--- Excerpts from a dataset ---
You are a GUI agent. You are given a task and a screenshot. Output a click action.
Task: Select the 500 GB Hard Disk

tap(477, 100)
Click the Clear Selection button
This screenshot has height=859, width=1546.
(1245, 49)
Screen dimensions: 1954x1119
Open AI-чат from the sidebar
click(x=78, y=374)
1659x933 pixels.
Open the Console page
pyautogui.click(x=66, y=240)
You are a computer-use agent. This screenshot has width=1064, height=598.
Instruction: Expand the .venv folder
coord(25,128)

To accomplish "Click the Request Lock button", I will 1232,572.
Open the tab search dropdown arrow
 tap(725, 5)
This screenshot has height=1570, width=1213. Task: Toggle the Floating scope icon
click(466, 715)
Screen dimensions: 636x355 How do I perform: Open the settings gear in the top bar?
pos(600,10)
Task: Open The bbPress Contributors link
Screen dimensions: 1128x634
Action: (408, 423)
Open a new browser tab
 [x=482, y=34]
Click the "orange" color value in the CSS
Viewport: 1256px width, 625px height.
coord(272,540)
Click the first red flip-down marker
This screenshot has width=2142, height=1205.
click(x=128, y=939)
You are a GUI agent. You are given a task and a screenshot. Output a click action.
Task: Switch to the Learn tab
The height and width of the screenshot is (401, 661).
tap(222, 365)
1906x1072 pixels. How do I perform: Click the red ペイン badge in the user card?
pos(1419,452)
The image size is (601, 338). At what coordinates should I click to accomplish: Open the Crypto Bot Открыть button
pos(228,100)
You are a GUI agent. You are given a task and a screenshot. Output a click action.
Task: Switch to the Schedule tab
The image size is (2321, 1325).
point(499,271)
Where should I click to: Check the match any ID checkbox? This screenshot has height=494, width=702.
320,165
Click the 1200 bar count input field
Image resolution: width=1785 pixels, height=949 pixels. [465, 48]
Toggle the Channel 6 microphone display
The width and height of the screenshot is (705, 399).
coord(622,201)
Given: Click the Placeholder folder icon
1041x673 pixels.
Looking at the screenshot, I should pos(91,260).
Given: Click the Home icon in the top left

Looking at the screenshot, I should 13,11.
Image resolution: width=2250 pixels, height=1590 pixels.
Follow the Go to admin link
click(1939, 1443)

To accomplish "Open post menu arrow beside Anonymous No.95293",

--- Try it ---
Counting the line that contains "Follow the Go to admin link" as the first, copy exactly every line through the end of the records, and nothing else.

--- Worked solution ---
Follow the Go to admin link
click(1939, 1443)

To accomplish "Open post menu arrow beside Anonymous No.95293",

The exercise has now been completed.